<<<<

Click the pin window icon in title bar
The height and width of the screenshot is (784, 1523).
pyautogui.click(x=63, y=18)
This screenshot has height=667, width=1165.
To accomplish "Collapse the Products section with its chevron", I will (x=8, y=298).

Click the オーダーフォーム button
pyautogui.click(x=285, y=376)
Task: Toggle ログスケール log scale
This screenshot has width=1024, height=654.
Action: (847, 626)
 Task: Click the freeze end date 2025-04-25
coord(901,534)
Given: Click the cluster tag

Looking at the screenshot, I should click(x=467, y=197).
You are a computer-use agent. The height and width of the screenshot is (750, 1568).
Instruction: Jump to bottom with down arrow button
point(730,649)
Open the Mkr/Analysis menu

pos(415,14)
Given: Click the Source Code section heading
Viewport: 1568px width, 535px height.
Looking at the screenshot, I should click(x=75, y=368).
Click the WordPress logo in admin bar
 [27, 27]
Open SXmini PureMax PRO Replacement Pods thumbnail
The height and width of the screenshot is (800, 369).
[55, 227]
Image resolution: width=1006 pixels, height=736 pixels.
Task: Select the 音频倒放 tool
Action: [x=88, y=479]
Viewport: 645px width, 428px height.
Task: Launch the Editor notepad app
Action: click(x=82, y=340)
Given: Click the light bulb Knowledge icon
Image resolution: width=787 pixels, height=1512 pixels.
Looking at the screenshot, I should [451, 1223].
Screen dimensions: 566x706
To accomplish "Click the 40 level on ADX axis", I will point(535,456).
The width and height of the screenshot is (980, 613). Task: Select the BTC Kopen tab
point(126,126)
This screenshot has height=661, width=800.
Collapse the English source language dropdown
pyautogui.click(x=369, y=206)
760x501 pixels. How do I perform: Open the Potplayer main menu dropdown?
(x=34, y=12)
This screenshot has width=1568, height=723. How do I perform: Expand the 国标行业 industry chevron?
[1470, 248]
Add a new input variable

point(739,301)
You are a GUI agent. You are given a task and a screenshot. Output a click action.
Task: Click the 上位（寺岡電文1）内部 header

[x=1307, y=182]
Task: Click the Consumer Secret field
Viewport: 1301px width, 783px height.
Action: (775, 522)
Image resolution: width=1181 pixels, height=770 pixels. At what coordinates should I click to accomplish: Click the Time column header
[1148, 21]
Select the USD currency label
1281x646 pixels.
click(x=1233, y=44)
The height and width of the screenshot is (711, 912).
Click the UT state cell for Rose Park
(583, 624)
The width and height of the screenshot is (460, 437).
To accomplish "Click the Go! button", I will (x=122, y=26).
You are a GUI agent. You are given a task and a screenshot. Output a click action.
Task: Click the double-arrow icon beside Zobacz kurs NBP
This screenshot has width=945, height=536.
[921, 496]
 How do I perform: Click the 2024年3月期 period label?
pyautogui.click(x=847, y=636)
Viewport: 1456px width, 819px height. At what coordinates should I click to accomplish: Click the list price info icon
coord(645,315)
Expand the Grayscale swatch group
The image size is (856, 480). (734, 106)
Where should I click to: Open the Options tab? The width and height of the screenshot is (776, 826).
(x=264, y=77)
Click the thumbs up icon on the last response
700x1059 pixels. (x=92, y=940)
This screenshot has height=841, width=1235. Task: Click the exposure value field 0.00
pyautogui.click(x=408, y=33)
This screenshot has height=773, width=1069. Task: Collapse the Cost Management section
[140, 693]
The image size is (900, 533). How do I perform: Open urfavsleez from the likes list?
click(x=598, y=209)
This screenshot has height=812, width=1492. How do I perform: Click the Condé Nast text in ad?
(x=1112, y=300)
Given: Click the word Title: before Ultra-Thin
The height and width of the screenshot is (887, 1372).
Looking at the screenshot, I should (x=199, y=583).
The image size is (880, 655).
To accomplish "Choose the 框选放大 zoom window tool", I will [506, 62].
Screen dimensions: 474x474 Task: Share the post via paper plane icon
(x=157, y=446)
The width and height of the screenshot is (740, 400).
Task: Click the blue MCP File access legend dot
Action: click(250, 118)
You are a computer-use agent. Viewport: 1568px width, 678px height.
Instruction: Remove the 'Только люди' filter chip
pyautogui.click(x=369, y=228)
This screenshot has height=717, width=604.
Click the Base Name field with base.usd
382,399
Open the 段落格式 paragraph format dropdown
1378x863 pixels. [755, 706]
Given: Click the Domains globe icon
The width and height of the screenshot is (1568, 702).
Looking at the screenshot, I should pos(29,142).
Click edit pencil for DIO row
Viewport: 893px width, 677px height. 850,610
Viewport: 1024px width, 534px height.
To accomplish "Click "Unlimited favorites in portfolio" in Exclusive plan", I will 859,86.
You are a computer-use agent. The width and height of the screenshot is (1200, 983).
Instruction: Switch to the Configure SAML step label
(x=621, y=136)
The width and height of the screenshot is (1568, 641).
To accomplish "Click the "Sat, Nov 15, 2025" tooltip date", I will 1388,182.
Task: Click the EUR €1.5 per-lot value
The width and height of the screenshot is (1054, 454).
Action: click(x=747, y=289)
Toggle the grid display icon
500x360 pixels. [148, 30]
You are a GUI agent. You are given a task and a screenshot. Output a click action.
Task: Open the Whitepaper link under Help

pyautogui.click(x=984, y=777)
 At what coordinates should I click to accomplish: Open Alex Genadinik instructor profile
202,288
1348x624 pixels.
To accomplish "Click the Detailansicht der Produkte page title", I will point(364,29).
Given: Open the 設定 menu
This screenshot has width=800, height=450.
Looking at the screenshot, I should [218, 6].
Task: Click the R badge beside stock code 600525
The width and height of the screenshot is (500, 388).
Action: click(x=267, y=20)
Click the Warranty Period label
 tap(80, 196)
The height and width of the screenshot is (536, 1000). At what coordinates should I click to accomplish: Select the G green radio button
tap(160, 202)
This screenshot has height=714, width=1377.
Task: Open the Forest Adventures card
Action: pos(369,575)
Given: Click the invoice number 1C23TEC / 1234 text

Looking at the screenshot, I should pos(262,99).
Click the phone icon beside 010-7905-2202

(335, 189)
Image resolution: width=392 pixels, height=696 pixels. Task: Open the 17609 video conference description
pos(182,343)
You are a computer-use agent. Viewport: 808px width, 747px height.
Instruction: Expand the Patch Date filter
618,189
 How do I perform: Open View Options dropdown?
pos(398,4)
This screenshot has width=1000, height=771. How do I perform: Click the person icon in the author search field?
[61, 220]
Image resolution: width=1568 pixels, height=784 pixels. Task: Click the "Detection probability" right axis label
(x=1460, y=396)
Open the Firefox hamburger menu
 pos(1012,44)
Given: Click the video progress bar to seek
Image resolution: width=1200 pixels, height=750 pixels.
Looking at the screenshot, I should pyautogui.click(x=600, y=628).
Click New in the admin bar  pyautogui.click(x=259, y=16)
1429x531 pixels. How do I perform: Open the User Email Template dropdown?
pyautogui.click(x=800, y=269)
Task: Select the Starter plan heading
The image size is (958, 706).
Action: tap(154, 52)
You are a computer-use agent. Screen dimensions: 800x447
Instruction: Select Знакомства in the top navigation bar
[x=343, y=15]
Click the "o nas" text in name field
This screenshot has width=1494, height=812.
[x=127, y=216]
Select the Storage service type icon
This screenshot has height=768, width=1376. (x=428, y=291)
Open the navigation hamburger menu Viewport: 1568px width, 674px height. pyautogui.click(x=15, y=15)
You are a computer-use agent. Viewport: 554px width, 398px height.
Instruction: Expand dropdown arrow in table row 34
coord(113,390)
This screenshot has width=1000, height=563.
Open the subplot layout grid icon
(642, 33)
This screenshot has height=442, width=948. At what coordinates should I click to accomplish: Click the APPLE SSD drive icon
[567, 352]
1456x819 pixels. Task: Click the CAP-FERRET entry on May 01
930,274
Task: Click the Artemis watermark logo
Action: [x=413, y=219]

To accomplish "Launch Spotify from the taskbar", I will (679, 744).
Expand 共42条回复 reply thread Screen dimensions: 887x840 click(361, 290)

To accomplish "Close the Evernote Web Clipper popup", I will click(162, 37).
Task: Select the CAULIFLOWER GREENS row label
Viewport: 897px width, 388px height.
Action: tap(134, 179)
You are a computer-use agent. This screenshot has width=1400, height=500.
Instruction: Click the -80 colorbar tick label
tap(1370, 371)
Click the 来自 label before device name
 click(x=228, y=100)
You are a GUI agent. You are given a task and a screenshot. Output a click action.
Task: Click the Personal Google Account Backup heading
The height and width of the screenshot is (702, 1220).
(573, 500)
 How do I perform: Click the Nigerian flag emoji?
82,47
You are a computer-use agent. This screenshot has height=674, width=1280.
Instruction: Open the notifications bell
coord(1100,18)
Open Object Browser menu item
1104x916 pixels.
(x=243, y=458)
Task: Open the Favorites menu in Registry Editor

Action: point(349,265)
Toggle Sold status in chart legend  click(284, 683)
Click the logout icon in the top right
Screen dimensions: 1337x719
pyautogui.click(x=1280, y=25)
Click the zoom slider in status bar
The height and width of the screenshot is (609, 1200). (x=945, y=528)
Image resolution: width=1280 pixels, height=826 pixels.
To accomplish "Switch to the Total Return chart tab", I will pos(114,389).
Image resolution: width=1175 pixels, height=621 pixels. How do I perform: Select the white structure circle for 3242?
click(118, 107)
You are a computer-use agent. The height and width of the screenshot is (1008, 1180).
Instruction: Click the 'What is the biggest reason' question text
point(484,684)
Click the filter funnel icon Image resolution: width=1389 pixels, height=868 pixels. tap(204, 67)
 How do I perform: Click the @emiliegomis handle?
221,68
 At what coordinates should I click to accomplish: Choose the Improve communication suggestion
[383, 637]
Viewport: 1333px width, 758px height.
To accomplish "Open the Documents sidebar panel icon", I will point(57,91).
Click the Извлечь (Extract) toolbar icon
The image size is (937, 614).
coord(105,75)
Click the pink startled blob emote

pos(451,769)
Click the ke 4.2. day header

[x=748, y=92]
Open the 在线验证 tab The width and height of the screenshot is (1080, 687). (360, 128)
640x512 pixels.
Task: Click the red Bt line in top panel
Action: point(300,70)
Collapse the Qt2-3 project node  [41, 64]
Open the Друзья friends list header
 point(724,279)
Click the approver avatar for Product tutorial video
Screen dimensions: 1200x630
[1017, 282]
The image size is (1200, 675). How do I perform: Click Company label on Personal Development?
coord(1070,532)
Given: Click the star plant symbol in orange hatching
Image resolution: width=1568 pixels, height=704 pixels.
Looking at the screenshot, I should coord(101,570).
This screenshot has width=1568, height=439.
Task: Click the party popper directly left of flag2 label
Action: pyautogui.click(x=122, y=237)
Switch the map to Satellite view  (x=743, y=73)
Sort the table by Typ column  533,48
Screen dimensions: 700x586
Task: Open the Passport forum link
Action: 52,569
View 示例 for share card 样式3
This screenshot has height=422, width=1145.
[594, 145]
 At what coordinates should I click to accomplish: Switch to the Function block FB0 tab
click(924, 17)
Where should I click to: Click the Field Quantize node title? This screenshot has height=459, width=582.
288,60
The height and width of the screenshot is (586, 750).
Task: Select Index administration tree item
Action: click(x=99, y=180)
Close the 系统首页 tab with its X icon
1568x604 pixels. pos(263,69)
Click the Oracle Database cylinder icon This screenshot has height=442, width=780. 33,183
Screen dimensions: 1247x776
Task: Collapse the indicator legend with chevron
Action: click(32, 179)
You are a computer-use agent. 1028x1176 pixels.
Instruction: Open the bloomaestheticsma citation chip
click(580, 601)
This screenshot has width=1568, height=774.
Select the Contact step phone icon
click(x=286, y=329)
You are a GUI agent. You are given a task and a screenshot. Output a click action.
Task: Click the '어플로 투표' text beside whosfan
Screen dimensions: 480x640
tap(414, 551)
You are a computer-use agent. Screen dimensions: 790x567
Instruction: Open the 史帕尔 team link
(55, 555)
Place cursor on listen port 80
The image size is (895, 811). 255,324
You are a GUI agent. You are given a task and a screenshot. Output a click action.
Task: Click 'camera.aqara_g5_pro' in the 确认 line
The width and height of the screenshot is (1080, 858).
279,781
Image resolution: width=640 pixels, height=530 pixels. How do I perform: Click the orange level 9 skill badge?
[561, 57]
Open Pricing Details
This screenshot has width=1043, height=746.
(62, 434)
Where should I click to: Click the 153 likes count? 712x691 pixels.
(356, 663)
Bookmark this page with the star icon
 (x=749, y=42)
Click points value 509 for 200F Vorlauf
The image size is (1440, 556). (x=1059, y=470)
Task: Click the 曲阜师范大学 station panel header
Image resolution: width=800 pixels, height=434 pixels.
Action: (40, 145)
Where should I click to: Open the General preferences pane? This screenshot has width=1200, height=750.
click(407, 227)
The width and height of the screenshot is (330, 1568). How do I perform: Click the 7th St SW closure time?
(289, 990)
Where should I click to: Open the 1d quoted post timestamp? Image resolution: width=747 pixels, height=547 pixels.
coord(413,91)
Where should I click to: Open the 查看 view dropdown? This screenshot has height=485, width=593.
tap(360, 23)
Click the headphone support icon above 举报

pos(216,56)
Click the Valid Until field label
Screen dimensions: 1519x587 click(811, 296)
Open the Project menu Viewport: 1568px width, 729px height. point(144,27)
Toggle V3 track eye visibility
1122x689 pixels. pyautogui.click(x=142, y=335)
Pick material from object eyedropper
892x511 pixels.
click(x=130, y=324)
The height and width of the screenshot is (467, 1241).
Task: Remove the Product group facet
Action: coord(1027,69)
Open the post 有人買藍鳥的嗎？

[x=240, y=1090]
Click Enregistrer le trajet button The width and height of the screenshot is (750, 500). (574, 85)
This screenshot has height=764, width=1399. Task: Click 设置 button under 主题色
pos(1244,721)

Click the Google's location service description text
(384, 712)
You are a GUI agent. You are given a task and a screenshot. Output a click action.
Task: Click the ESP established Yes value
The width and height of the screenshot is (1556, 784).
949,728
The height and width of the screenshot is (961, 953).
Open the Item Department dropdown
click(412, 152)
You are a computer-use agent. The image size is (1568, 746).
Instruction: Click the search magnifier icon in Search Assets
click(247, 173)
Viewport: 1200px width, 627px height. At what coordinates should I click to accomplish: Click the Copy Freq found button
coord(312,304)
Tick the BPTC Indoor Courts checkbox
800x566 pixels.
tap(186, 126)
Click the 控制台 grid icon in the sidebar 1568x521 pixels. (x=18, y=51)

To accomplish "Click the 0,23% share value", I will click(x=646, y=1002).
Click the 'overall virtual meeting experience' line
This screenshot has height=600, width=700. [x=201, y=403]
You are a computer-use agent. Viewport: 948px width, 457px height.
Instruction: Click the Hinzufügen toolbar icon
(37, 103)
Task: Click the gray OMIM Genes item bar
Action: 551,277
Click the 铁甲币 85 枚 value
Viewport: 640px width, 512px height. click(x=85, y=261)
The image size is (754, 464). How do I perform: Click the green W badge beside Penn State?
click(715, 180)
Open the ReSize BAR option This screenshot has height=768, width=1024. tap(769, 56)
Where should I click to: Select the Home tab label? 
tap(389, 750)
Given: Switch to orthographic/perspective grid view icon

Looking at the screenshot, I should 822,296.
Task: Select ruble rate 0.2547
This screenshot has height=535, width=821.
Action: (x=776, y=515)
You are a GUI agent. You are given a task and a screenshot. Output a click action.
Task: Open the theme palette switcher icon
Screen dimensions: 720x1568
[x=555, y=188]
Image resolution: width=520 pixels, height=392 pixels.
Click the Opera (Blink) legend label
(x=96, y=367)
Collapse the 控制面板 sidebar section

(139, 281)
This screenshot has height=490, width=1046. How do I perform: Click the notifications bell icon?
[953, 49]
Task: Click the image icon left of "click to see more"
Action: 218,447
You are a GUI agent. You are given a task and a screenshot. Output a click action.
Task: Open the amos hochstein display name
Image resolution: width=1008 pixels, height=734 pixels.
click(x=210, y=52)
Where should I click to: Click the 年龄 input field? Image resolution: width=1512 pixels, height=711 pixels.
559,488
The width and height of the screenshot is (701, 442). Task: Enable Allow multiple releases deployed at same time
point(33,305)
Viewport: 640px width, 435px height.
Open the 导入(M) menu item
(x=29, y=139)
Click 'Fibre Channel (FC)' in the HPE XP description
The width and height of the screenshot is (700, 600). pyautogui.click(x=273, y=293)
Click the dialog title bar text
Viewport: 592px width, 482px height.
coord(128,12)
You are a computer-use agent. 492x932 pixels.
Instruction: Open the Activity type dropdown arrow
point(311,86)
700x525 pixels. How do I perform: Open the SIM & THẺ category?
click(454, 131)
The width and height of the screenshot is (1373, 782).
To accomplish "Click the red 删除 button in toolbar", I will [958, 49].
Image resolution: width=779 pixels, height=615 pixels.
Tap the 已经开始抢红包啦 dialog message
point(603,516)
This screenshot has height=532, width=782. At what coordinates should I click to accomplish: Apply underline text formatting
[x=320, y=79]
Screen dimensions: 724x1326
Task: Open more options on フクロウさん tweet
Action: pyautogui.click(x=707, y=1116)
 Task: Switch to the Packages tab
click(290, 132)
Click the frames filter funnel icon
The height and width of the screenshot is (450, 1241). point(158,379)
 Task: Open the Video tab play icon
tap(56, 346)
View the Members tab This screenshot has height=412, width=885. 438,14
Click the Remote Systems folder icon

>>>>

• Task
Keep both end lines and retype everything in the records above from the line containing "Where should I click to: Open the 查看" through the line containing "Pick material from object eyedropper", exactly, with nothing else.

• Task output
Where should I click to: Open the 查看 view dropdown? This screenshot has height=485, width=593.
tap(360, 23)
Click the headphone support icon above 举报

pos(216,56)
Click the Valid Until field label
Screen dimensions: 1519x587 click(811, 296)
Open the Project menu Viewport: 1568px width, 729px height. point(144,27)
Toggle V3 track eye visibility
1122x689 pixels. pyautogui.click(x=142, y=335)
Pick material from object eyedropper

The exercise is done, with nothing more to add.